What strategies does Evonik use to remain relevant in the petrochemical market?

One of the major challenges in this respect is to find the right product for the right market and assuring access to local raw material. We are part of the North American platform and have a strong footprint in the US with manufacturing sites across the country. Our main focus today is optimizing our supply chain and logistics as much as we can to bring in new products. We look for new opportunities based on the market and the availability of partners and raw material. As to the supply of raw materials, we need a strong downstream of the petrochemical industry that is competitive and sustainable to make sure a production site in Mexico would be efficient. Depending on the segment and business line, Evonik also looks into global and regional businesses.

How does Evonik plan to further consolidate its presence in Mexico?

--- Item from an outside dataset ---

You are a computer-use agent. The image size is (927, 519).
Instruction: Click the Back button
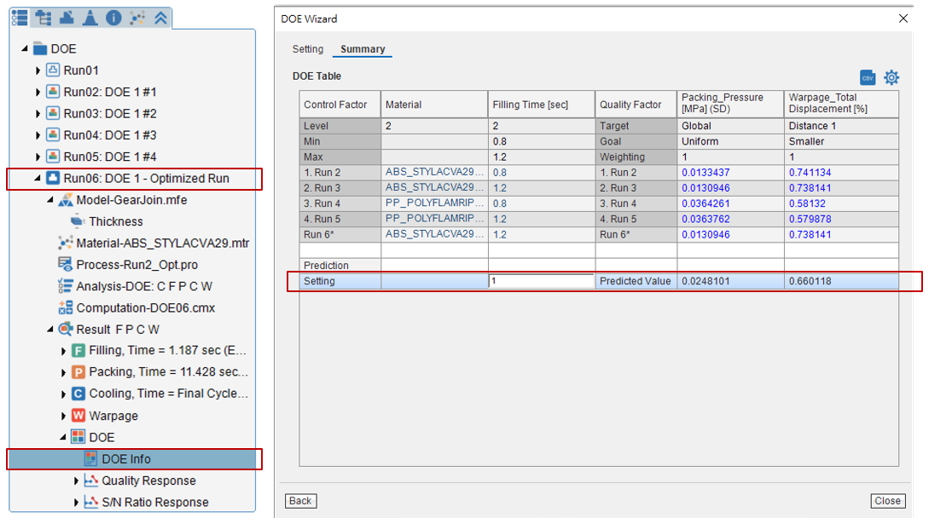300,501
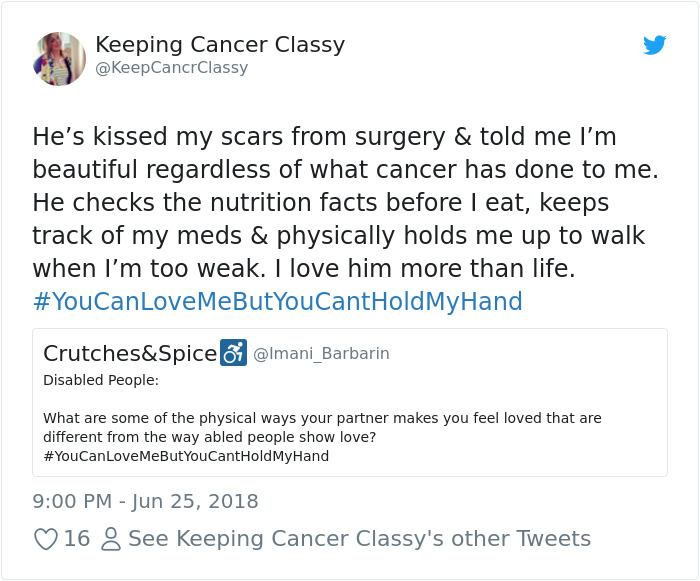
Task: Click the Crutches&Spice author name
Action: click(x=130, y=353)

For the third year in a row, our company has seen double-digit growth. In 2018, we grew 20% volume-wise and more than 15% in terms of turnover, which is a result of our strong organic growth in many of our businesses and the realization of many projects with Mexican customers. The integration of our acquisitions is also a positive contributing factor. The rising middle class in Mexico also directly benefits all our business lines in Mexico, as the country has more purchasing power. This motivates more companies to enter Mexico, create jobs, and boost the well-being of the country. In general, we expect our 22 business lines to continue to develop and grow in Mexico.